(Instructions for the task) Only the number is wanted: how many lines in the data contain "This"?

(Records for the exercise)
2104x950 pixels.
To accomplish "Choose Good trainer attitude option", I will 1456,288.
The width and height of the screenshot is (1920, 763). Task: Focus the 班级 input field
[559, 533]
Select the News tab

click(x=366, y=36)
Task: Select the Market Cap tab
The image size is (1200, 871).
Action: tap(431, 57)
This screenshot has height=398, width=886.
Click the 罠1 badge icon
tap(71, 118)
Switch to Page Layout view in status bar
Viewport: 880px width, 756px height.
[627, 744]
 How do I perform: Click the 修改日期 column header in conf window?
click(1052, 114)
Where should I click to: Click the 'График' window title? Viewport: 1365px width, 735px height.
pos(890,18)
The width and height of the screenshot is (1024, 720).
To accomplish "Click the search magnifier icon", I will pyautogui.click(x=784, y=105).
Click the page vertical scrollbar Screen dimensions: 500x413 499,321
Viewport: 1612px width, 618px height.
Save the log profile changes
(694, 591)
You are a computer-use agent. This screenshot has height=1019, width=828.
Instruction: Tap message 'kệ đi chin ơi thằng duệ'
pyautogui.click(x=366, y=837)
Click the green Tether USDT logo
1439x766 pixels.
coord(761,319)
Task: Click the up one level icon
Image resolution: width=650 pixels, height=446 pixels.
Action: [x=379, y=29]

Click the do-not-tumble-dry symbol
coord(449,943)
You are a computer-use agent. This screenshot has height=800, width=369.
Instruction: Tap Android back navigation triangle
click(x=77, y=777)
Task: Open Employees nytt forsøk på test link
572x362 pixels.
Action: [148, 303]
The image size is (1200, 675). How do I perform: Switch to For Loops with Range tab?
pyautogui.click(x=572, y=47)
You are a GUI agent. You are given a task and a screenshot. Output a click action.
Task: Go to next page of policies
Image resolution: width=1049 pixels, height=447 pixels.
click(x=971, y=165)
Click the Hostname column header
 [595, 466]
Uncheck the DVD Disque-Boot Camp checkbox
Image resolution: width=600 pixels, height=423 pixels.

(Your response) 3